▶ **DATA LISTING**:
=====

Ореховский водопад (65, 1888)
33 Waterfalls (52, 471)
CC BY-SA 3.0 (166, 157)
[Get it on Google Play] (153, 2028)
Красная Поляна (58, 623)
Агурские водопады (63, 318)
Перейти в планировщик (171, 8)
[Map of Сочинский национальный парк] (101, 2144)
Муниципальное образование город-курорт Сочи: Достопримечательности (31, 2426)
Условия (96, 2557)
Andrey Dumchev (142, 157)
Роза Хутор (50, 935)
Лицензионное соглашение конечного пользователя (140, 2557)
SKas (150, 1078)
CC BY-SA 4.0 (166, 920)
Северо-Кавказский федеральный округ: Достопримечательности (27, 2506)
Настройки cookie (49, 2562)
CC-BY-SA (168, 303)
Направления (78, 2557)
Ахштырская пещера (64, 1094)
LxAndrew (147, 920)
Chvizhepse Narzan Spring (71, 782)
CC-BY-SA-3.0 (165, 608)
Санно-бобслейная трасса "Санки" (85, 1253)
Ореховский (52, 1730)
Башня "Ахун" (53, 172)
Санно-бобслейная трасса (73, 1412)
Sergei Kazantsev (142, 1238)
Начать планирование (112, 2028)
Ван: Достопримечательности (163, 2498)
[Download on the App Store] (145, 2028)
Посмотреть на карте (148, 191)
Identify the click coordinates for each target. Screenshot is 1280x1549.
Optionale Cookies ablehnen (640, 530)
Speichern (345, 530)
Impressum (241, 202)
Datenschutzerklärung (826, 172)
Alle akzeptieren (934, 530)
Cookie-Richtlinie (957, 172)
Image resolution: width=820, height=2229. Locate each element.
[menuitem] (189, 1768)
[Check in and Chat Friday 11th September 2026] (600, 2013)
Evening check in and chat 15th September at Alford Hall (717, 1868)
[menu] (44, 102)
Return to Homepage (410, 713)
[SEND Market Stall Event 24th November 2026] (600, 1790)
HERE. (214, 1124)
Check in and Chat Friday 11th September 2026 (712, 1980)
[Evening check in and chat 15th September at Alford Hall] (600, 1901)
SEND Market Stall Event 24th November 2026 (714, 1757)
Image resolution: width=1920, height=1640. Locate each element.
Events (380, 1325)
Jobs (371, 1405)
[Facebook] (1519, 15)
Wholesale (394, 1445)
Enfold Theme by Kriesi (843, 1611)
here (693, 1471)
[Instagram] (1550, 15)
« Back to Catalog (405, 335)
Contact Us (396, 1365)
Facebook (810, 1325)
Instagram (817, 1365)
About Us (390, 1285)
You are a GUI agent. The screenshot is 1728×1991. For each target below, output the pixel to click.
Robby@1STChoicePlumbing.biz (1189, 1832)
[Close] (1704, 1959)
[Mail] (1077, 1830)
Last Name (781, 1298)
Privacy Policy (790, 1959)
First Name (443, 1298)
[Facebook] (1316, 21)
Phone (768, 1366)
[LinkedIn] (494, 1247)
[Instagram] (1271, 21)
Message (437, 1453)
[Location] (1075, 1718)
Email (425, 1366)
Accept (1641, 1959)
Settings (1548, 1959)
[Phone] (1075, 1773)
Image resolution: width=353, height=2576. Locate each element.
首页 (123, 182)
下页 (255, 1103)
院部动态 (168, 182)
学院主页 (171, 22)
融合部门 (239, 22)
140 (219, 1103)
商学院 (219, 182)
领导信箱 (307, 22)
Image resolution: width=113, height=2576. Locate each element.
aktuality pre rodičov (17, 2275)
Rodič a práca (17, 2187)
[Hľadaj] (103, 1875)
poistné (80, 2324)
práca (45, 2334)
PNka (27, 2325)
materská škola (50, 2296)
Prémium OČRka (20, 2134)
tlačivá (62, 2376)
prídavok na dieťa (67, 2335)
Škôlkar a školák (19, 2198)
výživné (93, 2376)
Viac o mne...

=====

If a line in the listing holds the word "Hall", copy it out.

Evening check in and chat 15th September at Alford Hall (717, 1868)
[Evening check in and chat 15th September at Alford Hall] (600, 1901)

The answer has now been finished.